The third annual Insuring Cannabis Summit took place entirely online this year and focused on the insurance risks and opportunities in the cannabis marketplace.
The event, hosted by Insurance Journal, included presentations from 27 marijuana industry experts discussing topics like risk management, the future of the cannabis industry, marijuana laws and regulations, and the business of selling cannabis insurance.
After a year of unprecedented growth in state-legal cannabis markets, when the industry was largely deemed essential by state officials during COVID-19 lockdown measures, and with a raft of new states recently moving to legalize recreational marijuana, many speakers considered the new landscape for insurers as the sector matures and becomes mainstream.
Morgan Fox, media relations director at the National Cannabis Industry Association, discussed the prospects of federal marijuana legalization, in particular the draft Cannabis Administration and Opportunity Act.
“The original draft was just a draft and luckily the Senate leadership, particularly Senate majority leader Schumer, as well as Sens. Cory Booker and Ron Wyden, have been very engaged with stakeholders in this process and took a lot of feedback over the months since that has been introduced or was released,” Fox said. “And now we’re just waiting to see what the actual bill looks like.”
Many marijuana businesses responded to calls for input on the bill to say the measure would put them at a big disadvantage to the illicit cannabis market due to its onerous tax obligations.
Even so, founder and CEO of Cannasure Insurance Services LLC Patrick McManamon said federal legalization would undoubtedly bring more carriers and reinsurers to the market which would add to the currently limited coverages and products that are on offer to marijuana businesses.
“That [federal legalization] would definitely bring in and open up that product set and it would continue to provide innovation insurance,” McManamon said. “Insurance is going through a huge innovation change right now, spurred by the pandemic and you’re seeing a lot of the way the carriers currently onboard customers, underwrite risk, how they secure data, that’s changing very quick and I think that this would be really be beneficial to the industry and you’d see a lot more change happening quicker, more sophistication coming into the space.”
Fox then went on to say that while marijuana businesses have seen promising growth, insurers haven’t been able to keep up due to federal prohibition but that we could soon be approaching a tipping point whereby insurers become indispensable to the industry.
“I think that the potential for growth is really huge, not just among direct-to-plant businesses, but in ancillary businesses as well,” Fox said. “And there will be a very strong need for those businesses to be able to obtain insurance products.”
But limited uptake of insurance by marijuana business owners isn’t all about federal restrictions. At the ‘Legal Spotlight’ discussion, managing director for Horst Legal Counsel PC Jason Horst said insurance consumers often aren’t seeking broad coverage and nor are insurers doing enough to push for more extensive policies without exclusionary language.
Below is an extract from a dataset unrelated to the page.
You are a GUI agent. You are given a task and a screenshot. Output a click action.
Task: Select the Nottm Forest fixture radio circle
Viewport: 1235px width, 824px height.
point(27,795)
“I mean I think at least from my perspective, unfortunately, the typical cannabis policyholder is still too often viewing coverage as a box to check off for compliance purposes,” said Horst. “So, there’s not a great deal of pressure being placed on carriers to really push the envelope and broaden coverage from your average insurance consumer in the cannabis industry.”
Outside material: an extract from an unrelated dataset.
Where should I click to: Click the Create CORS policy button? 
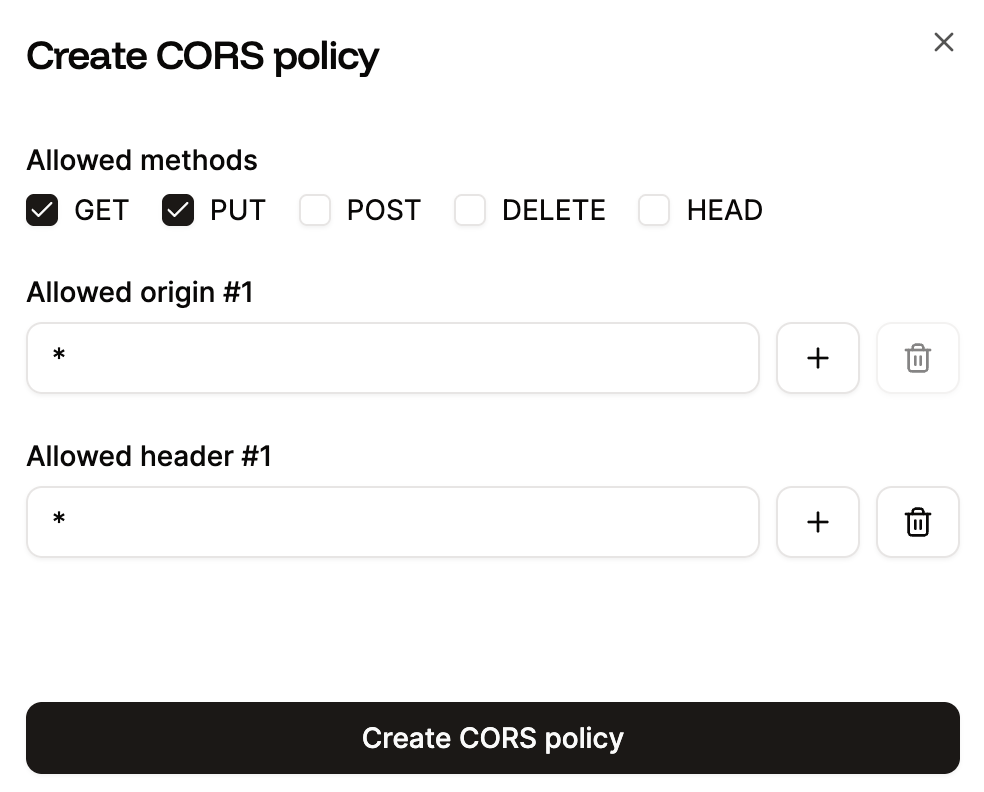pos(492,738)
Broader coverage, Horst said, will only happen when insurers move “to eliminate some of the more problematic exclusionary language that still exists in a number of policies that are written in this industry.”
Two other panelists, Jodi Green, an attorney at Miller Nash LLP, and Katie Podein, an attorney at Clark Howell LLP, discussed product liability lawsuits, as well as theft and crime issues arising from marijuana businesses’ limited access to banking.
“We’ve been wondering when the metaphorical dam’s going to break, and the product liabilities are going to come out of the woodwork,” Green said. “I feel like we’re starting to see the cracks in the foundation happening now, in respect of the product recalls.”
For as long as cannabis remains federally illegal, Podein advised marijuana businesses to go above and beyond security measures required by state law in order to protect their assets.
“So when we’re talking about security measures, it’s seeing what type of lighting they have around the perimeter. The fencing. Patrol. Is it on 24 hours?” she said. “Do they have limited access areas where only certain managers or employees can access? Key coded areas? Do they keep cash on hand? How much do they keep on hand? What is the vault like, or the safe room? Are they bolted to the floor and they fireproof?”
All of the panel discussions are available to view online at Insurance Journal’s website.